Investigators from the Institute of Neurology, London, UK, and centers in Italy, Germany, and Greece, studied 18 unrelated cases of benign hereditary chorea BHC (7 familial, 11 sporadic) who were negative for NKX2-1 mutations. The diagnosis of BHC was based on a childhood-onset movement disorder, predominantly characterized by chorea alone, with no facial myokymia. ADCY5 and NKX2-1 expression during brain development and in the adult human brain was assessed using microarray analysis of postmortem brain tissue. A familial case with a mild clinical presentation inherited the mutation from the affected father, whereas in a sporadic case the mutation was de novo. The nonparoxysmal generalized chorea, and dystonia in severe cases, showed significant progression of symptoms in ADCY5 mutation carriers, in contrast to BHC secondary to NKX2-1 mutations that showed an opposite trend, with improvement after childhood. Prominent dystonic posturing in the most severely affected ADCY5 mutation cases of BHC is worsened by action, excitement or stress and is not a feature of the NKX2-1 mutation cases. ADCY5 genetic analysis should be performed in cases of benign choreiform movement disorder, even in the absence of facial myokymia. [1]
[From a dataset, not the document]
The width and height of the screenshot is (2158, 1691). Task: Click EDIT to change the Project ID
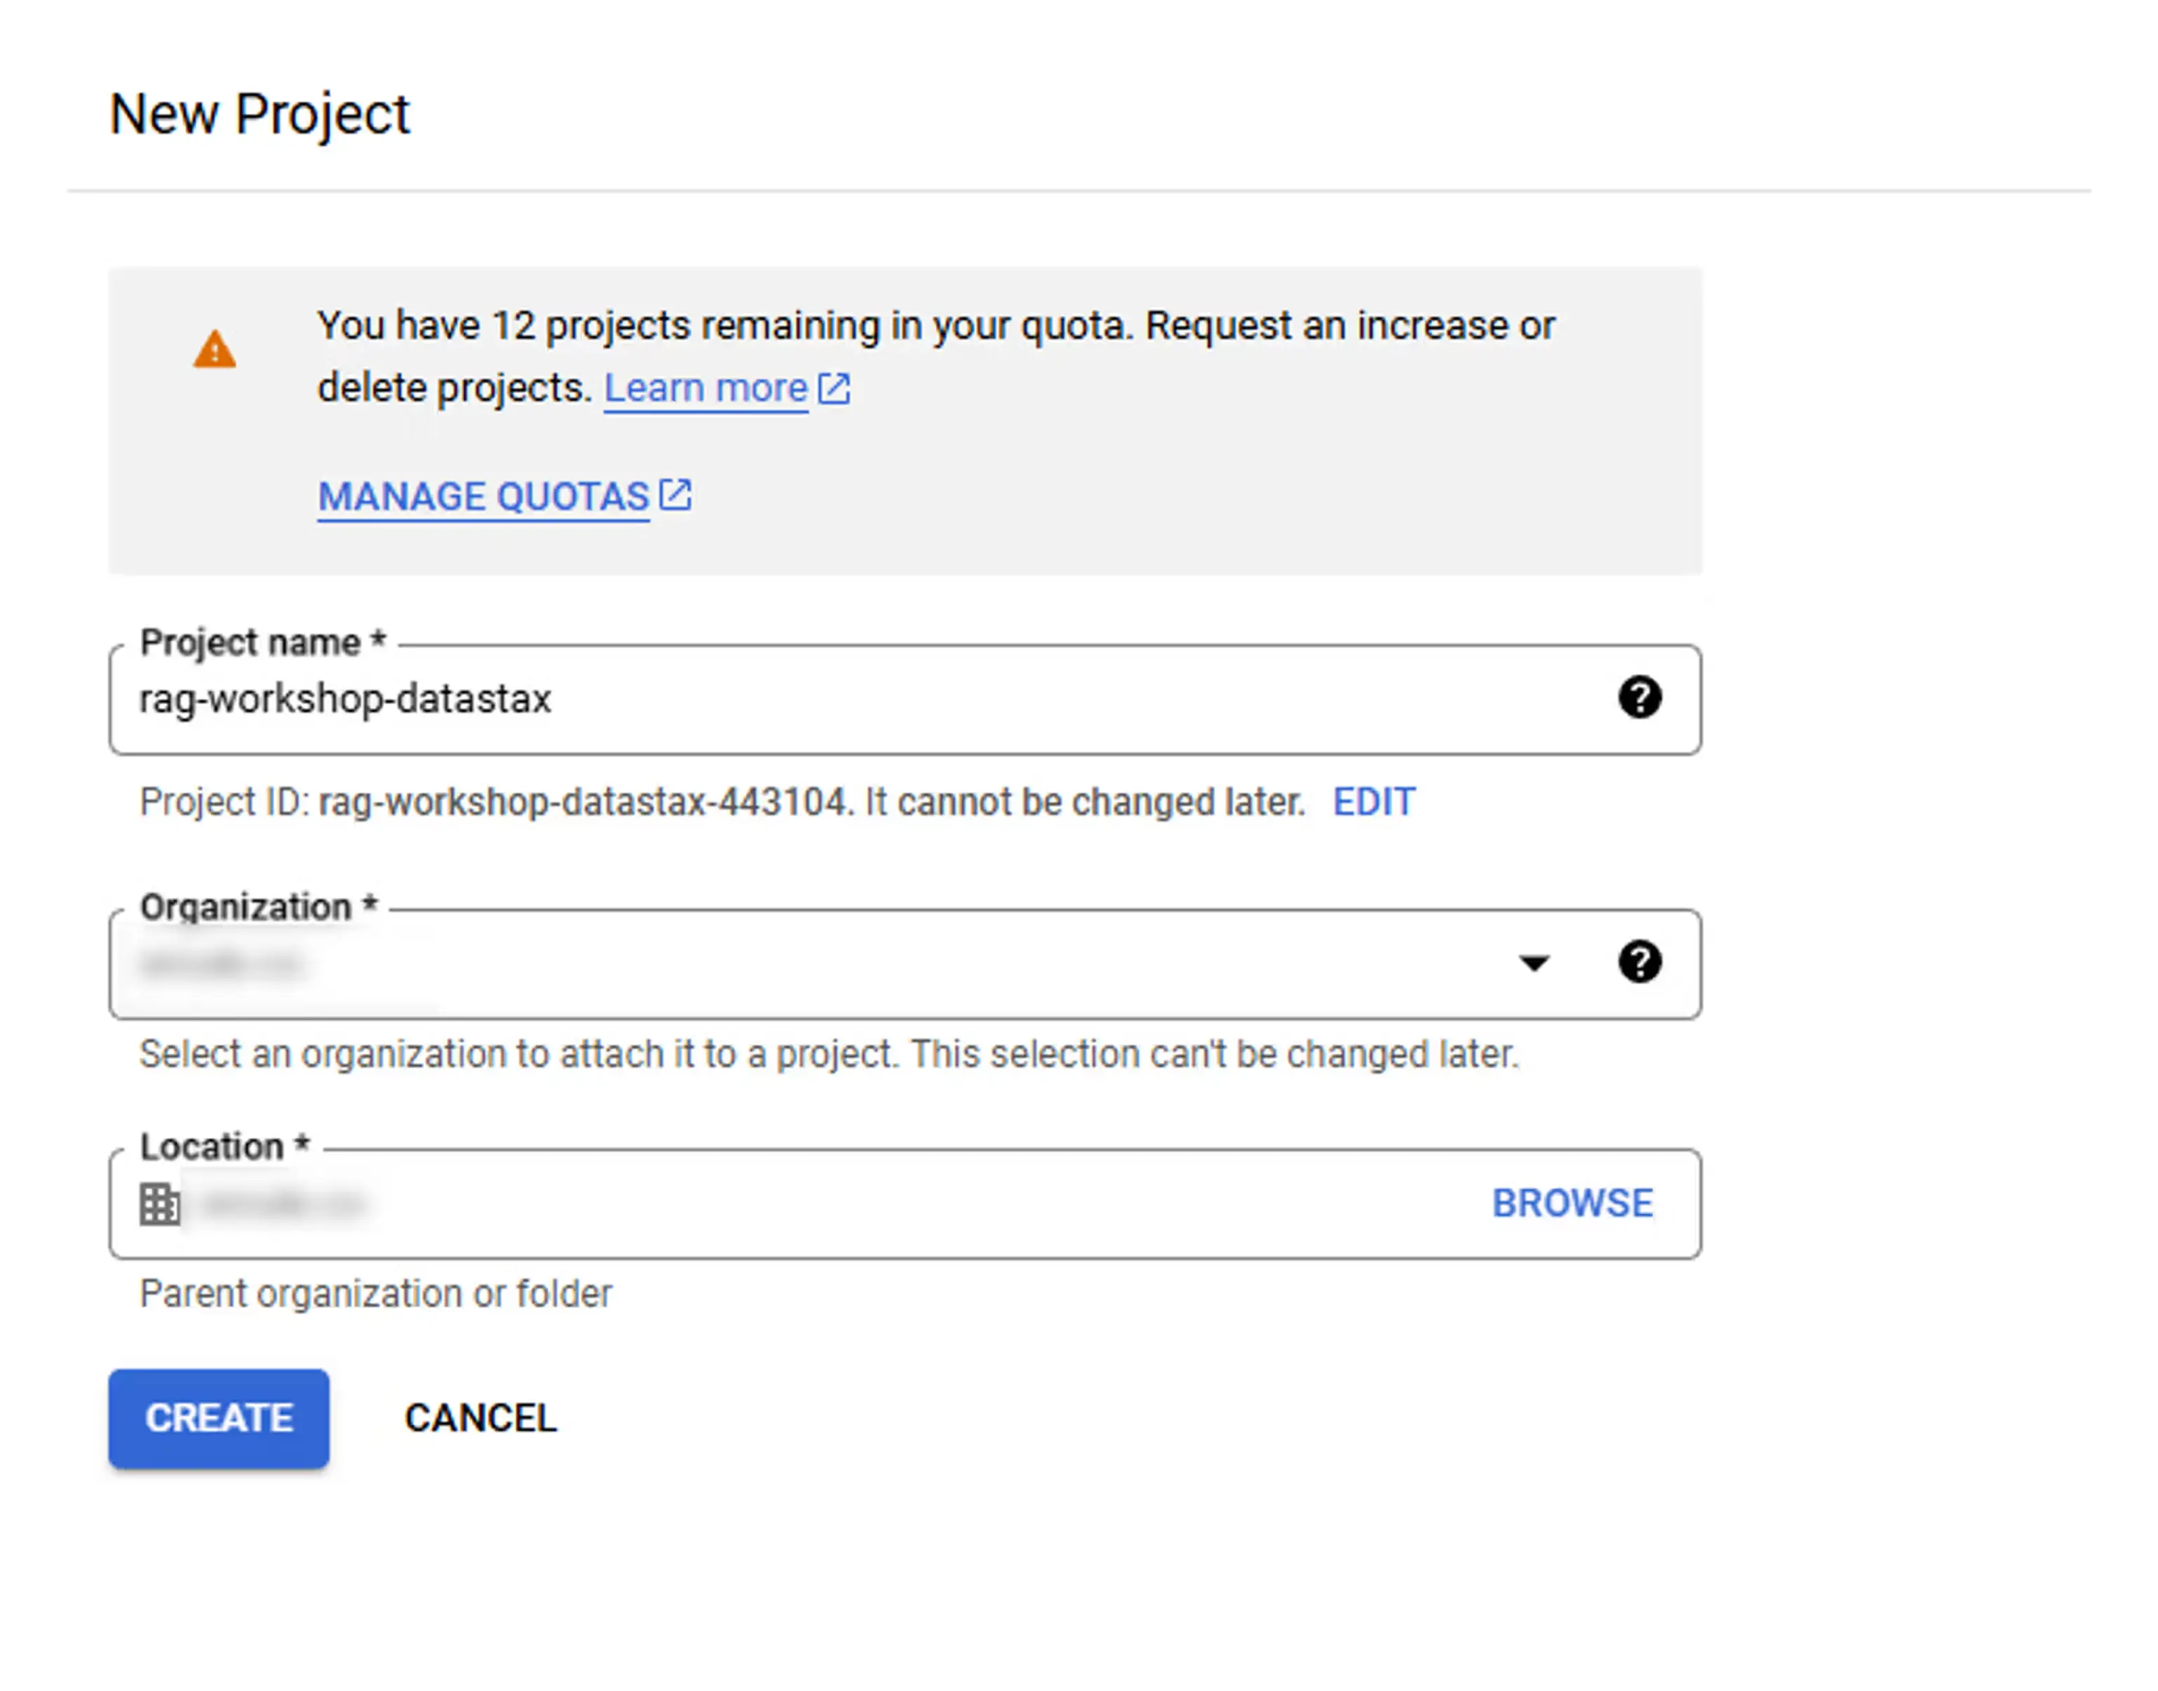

COMMENTARY. Benign hereditary chorea (BHC) is a dominantly inherited, childhood-onset hyperkinetic movement disorder characterized by non-progressive chorea and variable degrees of thyroid and respiratory involvement. Loss-of-function mutations in NKX2-1, a gene vital to the normal development and function of the brain, lungs, and thyroid, have been identified, leading to the description of a “brain-lung-thyroid syndrome” in some cases [2]. The present report identifies mutations in ADCY5 as another cause of familial and sporadic BHC [1].

An extended phenotype includes obsessive-compulsive disorder and skeletal abnormalities, pes cavus and kyphosis. In a study and report from the University of Cardiff and other centers in the UK, of 10 probands with BHC and NKX2-1 mutations, 8 presented with muscle hypotonia and 4 with hypothyroidism; only 3 of the 10 cases had the full triad of “brain-lung-thyroid syndrome [2]. An update from these UK centers highlights additional non-motor characteristics of BHC, such as cognitive impairment and psychiatric symptoms. Evidence for BHC as a developmental disorder involving impaired neural migration is discussed [3].
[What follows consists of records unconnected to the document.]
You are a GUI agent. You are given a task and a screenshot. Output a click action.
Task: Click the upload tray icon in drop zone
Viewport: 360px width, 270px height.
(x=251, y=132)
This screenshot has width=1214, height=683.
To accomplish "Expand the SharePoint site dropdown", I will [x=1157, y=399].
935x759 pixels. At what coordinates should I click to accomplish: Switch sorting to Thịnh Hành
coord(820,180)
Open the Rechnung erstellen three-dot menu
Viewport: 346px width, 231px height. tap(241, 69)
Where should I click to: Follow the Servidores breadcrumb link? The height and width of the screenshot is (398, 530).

Investigators at Hopital Trousseau, Paris, France, report the outcome and long-term follow-up in 28 NKX2-1 mutated BHC patients from 13 families. Chorea presenting in early infancy was associated with hypotonia, delayed walking in 25 of 28, dystonia, myoclonus and tics often associated, and ADHD occurred in 7. Among 14 patients followed until adulthood, 9 had persistent mild chorea, 2 had near total resolution of chorea but persistent myoclonus; 3 recovered completely. Learning difficulties occurred in 20/28, and 3 were mentally retarded. Various combinations of BHC, thyroid (67%) and lung (46%) features were noted. A rapid and sustained lessening of chorea was obtained in 5/8 patients treated with tetrabenazine [4].